PLANK is an Italian designer furniture manufacturer. I have not heard about the brand at all and the minimal, eye-catchy designs reminded me of IKEA. But when I read up about the brand, I figured that they have been in business since 1953 and are pretty popular.
The brand recently roped Italian designer, animator, and director Lucas Zanotto (who has done work for brands like Barclays, Google, and Amazon, among others) to produce a branded film that looks hardly like one.
Now, just consider the fact that Lucas is not what you’d consider an ‘influencer’. He’s more of an artist (take a look at his Instagram feed for LOTS of utterly mesmerizing short videos!). He doesn’t bring reach/audience, he brings craft.
PLANK sent him their furniture, as per Lucas (in his Instagram post). And PLANK gave him complete freedom to do what he wanted!
So what does Lucas do? He gets his nephew Manuel (this was before the lockdown in Italy) and locked themselves in the studio for 2 weeks and started throwing ping pong balls with one rule – no camera tricks, no fakes, only real!
The result is a riveting ad film that you may not think of as an ‘ad film’ at all. It is ‘branded content’ in the broad sense, but not about the brand.
You cannot take your eyes off during the film’s runtime and may actually be rooting for the central narrative device (of balls falling perfectly into the cups). Lucas mentions that he had to use more than 2,000 throws to get the perfect ones you see in the final version!

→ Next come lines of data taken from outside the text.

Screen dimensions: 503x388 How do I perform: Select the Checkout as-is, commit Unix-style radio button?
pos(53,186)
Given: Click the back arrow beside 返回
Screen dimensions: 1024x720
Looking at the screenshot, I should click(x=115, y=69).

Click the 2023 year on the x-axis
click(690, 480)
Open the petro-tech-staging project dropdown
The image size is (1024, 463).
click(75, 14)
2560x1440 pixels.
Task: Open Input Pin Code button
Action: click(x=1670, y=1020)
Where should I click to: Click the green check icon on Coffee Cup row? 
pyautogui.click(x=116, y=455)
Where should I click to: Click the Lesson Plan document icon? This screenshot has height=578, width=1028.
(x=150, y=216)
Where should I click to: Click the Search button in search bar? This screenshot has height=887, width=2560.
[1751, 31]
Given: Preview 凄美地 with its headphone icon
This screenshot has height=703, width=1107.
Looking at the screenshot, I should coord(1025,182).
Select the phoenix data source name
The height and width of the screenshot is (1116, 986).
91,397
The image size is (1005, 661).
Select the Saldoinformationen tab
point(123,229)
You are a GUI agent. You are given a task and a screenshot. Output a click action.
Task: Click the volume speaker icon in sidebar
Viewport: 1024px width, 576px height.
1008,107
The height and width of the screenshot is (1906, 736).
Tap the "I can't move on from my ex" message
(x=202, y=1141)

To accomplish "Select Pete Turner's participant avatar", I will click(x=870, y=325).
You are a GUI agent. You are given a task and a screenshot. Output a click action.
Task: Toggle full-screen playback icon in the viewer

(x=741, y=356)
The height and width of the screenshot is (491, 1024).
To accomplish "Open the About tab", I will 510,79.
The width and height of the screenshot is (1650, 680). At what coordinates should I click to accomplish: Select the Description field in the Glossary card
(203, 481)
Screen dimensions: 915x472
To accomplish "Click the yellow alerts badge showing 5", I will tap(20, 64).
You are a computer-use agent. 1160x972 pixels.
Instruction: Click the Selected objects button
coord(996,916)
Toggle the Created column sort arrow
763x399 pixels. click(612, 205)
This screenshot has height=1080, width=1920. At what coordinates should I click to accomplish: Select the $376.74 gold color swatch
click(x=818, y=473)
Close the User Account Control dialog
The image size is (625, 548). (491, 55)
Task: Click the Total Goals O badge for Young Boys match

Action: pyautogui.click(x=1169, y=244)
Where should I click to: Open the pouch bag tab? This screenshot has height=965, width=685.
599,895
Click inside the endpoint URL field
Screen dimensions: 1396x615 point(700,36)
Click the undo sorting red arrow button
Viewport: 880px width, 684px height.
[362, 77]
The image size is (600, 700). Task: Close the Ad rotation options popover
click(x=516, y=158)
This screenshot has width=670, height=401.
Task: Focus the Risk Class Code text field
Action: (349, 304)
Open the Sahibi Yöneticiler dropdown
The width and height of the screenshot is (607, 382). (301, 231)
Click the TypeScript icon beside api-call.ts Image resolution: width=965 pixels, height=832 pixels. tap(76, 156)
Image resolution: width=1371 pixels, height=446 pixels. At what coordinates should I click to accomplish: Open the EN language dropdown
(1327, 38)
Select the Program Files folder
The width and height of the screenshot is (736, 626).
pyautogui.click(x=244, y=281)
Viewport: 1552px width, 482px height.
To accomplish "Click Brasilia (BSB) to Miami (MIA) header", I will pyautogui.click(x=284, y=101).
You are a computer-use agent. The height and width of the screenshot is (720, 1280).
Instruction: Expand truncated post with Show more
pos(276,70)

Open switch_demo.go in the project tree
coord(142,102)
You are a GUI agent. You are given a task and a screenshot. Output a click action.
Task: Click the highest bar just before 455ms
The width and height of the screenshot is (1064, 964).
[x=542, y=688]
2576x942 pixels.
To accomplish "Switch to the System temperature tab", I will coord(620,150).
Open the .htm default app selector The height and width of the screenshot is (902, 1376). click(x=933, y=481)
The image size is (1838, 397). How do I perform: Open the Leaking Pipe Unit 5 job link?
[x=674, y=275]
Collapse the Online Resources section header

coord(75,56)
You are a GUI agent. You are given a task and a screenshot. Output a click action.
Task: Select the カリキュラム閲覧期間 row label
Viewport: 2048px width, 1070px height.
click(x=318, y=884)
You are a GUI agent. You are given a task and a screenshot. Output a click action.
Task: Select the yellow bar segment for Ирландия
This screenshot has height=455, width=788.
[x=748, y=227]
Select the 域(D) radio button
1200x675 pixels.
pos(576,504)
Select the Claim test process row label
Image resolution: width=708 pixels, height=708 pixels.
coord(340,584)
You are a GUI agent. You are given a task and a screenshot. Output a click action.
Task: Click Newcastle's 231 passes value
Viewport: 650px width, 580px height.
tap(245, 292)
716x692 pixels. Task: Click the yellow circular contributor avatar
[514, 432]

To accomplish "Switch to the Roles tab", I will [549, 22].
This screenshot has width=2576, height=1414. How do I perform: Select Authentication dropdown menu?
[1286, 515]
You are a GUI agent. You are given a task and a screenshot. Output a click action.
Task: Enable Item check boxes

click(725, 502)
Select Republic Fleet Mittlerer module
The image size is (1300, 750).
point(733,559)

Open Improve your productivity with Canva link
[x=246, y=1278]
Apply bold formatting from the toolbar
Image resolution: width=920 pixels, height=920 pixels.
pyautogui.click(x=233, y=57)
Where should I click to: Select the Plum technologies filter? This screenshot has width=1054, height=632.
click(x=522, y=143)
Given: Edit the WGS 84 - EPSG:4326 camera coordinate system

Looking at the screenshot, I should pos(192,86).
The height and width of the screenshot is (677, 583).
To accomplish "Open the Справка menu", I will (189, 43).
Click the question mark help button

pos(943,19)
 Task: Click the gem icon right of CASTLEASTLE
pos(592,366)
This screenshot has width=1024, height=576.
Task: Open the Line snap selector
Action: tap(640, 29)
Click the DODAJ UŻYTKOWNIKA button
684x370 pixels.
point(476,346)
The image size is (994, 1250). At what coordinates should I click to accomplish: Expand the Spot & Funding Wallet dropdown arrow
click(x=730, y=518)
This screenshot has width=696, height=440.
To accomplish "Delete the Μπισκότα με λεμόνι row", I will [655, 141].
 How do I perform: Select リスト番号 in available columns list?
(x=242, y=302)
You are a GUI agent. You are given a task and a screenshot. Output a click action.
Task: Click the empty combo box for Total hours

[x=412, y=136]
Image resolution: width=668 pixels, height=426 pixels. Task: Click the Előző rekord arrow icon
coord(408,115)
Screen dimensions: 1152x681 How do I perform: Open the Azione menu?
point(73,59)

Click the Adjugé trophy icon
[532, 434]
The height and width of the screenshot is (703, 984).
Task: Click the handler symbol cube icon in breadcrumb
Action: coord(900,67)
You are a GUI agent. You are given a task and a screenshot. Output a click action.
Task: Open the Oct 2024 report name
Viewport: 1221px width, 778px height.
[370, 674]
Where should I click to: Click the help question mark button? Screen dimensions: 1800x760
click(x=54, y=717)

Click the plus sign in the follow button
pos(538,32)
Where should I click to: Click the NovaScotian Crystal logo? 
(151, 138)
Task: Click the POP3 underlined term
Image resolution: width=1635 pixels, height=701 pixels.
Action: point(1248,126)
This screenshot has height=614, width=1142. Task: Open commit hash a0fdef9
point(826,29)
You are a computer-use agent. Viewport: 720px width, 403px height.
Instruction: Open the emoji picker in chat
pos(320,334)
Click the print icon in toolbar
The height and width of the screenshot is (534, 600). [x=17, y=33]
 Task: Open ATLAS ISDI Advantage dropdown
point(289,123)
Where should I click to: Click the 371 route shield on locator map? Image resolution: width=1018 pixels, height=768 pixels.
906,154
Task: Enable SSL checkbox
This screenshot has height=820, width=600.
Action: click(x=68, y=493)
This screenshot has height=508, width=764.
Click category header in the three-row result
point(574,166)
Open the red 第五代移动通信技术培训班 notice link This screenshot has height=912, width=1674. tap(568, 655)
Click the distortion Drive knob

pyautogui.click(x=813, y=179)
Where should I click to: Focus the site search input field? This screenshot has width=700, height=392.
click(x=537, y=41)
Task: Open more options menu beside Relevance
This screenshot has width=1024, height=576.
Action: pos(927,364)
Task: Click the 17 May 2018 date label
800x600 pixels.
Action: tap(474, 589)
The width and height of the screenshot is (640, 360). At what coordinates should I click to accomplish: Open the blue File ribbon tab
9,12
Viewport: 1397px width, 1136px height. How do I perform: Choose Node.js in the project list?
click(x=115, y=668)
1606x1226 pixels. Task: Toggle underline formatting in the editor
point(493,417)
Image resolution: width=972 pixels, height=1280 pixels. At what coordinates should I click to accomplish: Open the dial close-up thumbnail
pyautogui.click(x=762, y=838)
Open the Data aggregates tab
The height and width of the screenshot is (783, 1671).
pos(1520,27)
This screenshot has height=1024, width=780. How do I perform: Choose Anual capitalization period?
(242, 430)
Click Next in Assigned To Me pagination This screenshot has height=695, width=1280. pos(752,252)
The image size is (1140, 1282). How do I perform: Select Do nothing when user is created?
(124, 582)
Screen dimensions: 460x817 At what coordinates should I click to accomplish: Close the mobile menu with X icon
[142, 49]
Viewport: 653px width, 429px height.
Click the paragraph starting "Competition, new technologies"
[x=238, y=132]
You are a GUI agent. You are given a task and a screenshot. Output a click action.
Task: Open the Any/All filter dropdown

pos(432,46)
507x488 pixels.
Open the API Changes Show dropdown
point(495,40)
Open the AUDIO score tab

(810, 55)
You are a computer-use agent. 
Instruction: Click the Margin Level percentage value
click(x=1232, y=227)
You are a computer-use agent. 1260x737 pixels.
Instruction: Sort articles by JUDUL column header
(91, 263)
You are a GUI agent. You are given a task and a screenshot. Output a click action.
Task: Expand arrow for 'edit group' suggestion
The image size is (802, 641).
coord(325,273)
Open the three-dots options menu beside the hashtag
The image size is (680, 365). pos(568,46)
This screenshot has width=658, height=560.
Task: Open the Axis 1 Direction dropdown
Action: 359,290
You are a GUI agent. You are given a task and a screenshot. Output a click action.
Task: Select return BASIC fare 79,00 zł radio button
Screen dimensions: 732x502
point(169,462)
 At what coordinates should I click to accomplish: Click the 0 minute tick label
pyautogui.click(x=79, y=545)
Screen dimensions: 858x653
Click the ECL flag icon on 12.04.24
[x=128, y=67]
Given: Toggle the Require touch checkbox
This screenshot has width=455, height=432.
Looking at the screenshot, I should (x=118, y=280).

Instead of focusing on PLANK’s product functionality, Lucas aimed to create a piece of digital content that works like a trojan horse – it first entertains and engages, and while doing so, it showcases the products.
You may not even consciously notice how the products look, what they do… but they may register in the back of your mind, for you to dig into at a later point in time (when you may be considering wanting something appropriate/relevant). To be sure, Lucas showcases PLANK’s products in a sparse background where there is nothing else to distract your attention (except the ping pong balls, of course).
Of course, that level of ‘may eventually happen’ tentativeness is the reason why marketers kill many interesting ideas when they are presented, but PLANK went into it, believing that it is worth doing.
For results like this, you may end up seeing them more than you may see a conventional ad. But how much would such views lead you to also notice the brand that is a question worth exploring.
If you see this as ‘content for engagement’s sake’ it works perfectly. But it doesn’t do anything for the brand beyond using them as props! So, does it fit another marketing tactic like in-film/in-show advertising, perhaps? It’s a bit more pointed towards the brand though – the video is owned and shared by the brand, on their properties. And the brand is mentioned prominently too, though very unintrusively.
Overall, this is an interesting effort at brand building. Highly engaging (including that incredibly cure behind-the-scenes footage Lucas adds towards the end), highly shareable… and worth wondering if that would do, for the brand!